Sky News's Sam Cotes has given a rather honest and damning assessment of Rishi Sunak's interview with Elon Musk on Thursday night at the culmination of the AI Safety Summit.
The prime minister of the UK spoke with the owner of X/Twitter, Tesla and Space X after the much-hyped summit in Bletchley Park, Milton Keynes, which Cotes dubbed as 'one of the maddest events I’ve ever covered.'
Musk and Sunak spoke for nearly an hour in a room full of tech experts, businessmen and journalists, with the PM acting as a jovial host, asking soft-ball questions to one of the richest men in the world.
In a now-viral 3-minute monologue which has now been viewed more than one million times an exasperated and bemused Cotes attempts to describe what he had just witnessed.
He said: "I’m standing a stone’s-throw away from Buckingham Palace and in Lancaster House - that’s the foreign secretary’s residence - where one of the most extraordinary events I’ve ever covered as a journalist has just taken place.
″What we’ve just had at the end of this two-day AI Safety Summit is the prime minister of the United Kingdom interviewing the richest man in the world, Elon Musk, who is not only a businessman, owner of the X social media platform and increasingly asserting himself as one of the most powerful people.
″Across 40 minutes of soft ball questions from the prime minister, jovial witticisms from Rishi Sunak as they tried to bond over the complex subjects of AI, tech the X platform and took questions only from businessmen, not from journalists.
“They discussed an array of things, often veering right into the bizarre. At one point Elon Musk said one of the benefits of artificial intelligence is that you could be friends with it, in fact they could be some of the best friends that you have.

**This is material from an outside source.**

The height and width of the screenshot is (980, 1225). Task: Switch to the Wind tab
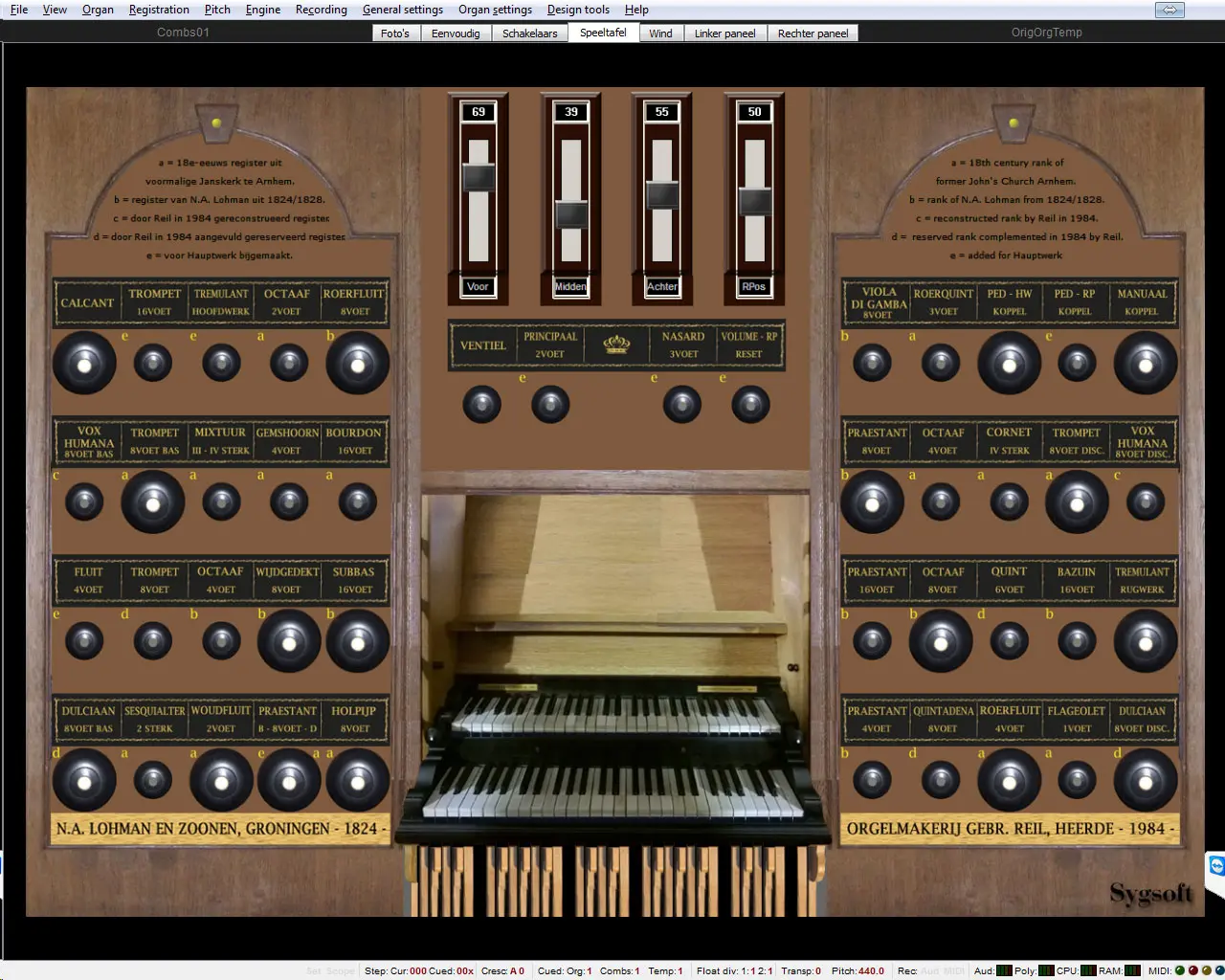tap(660, 33)
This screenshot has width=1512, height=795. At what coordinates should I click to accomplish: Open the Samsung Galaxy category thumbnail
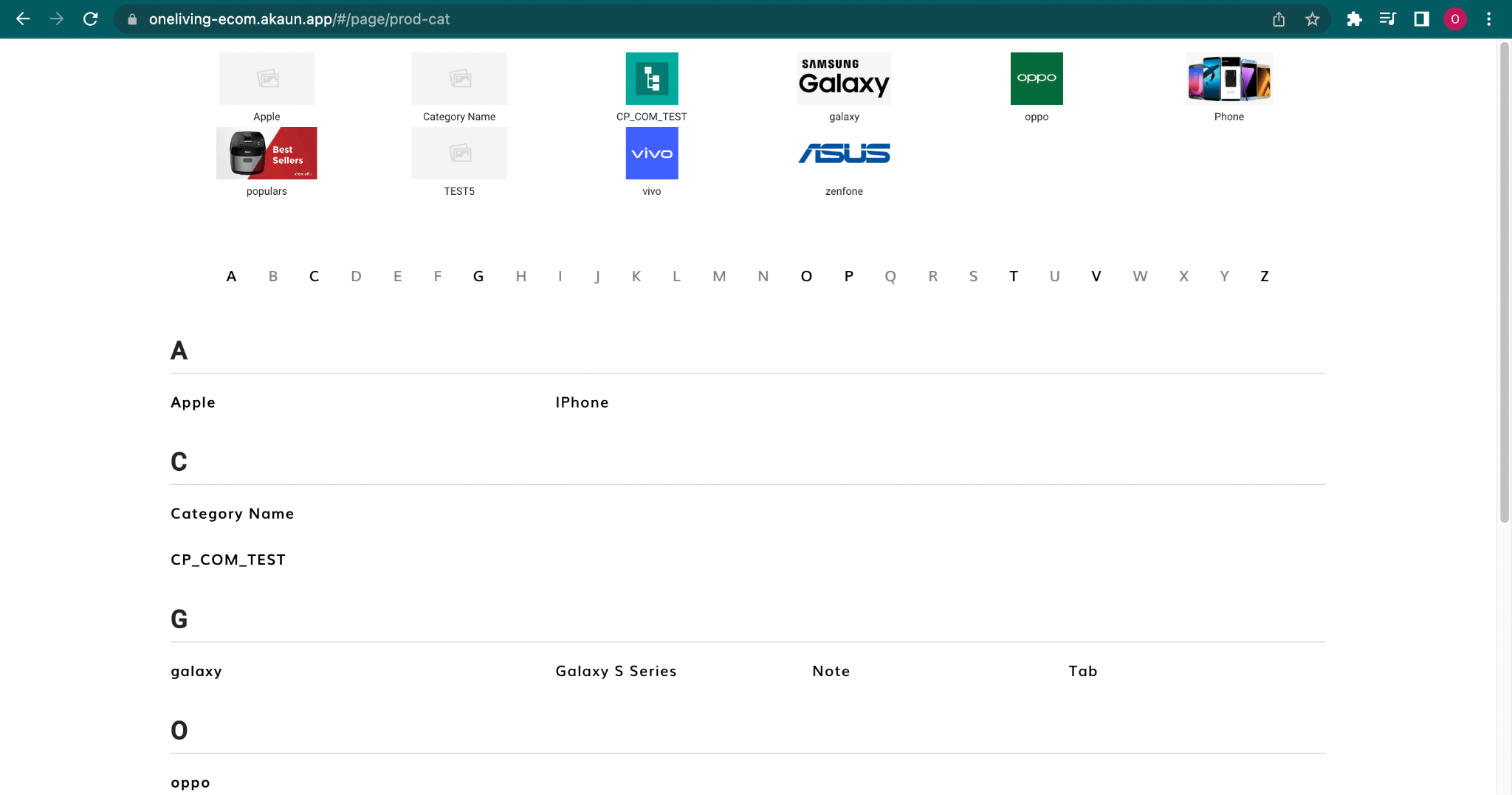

"Elon Musk said the problem with it is that AI will always remember your conversations.
“At one point the prime minister and Elon Musk both agreed on the importance of being able to switch off robots that have gone wrong. They were talking about AI in the context of James Cameron Terminator films. I can barely believe I’m saying all of this.”

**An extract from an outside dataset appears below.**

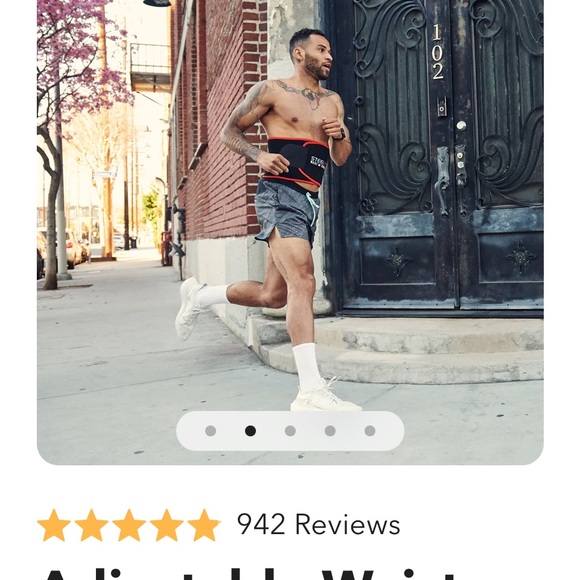Click the door number 102 in photo

(x=437, y=52)
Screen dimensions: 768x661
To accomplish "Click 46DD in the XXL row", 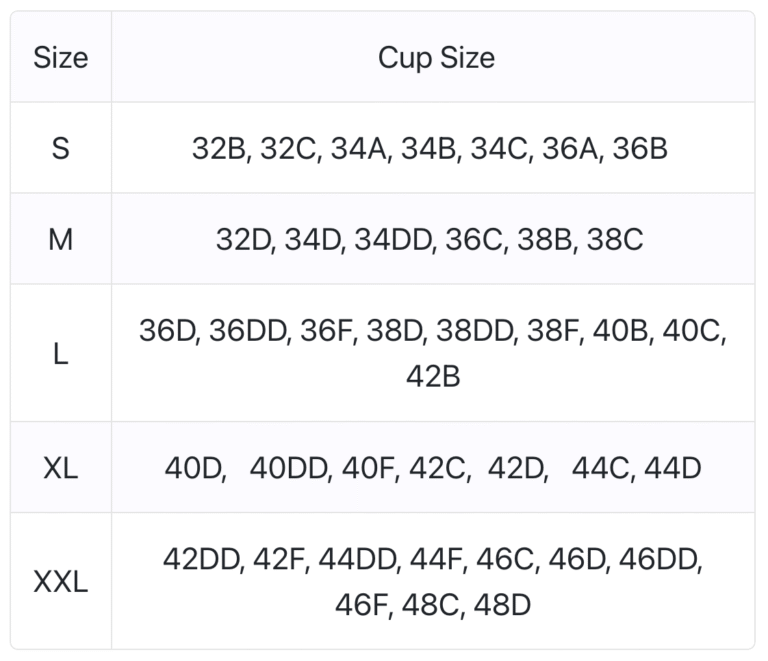I will pyautogui.click(x=660, y=559).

It was all just mad in many ways because what you didn’t have at this event was any sense that Elon Musk, through his business activities, actually is a huge political actor.
“He owns satellites, he owns internet services along with social media sites. He is increasingly one of the most powerful figures in the world. It is up to him whether or not to restore internet connectivity to Gaza if Israel turns it off, he has the ability to intervene in the war in Ukraine by either helping or not Ukrainian forces challenge Russia. He’s got political views on migration.
“But we didn’t get any sense from Rishi Sunak that he was challenging him, that he was dealing with somebody else who is a big political force, some of which might be a force for good, some of which might not be a force for good.
“Instead you had a prime minister who was selling Britain to this guy who is already the richest man in the world.
“So it was an event in which Rishi Sunak hoped that some of the celebrity, the ambition and the entrepreneurism of Elon Musk might even rub off on him, but you didn’t get the sense of a prime minister going toe-to-toe with a political figure who sometimes can do challenging stuff that Britain might oppose.
“It was a very, very weird event indeed.”
Cotes's frank takedown of the event has. since gone viral with many praising him and deriding Sunak and Musk in equal measure.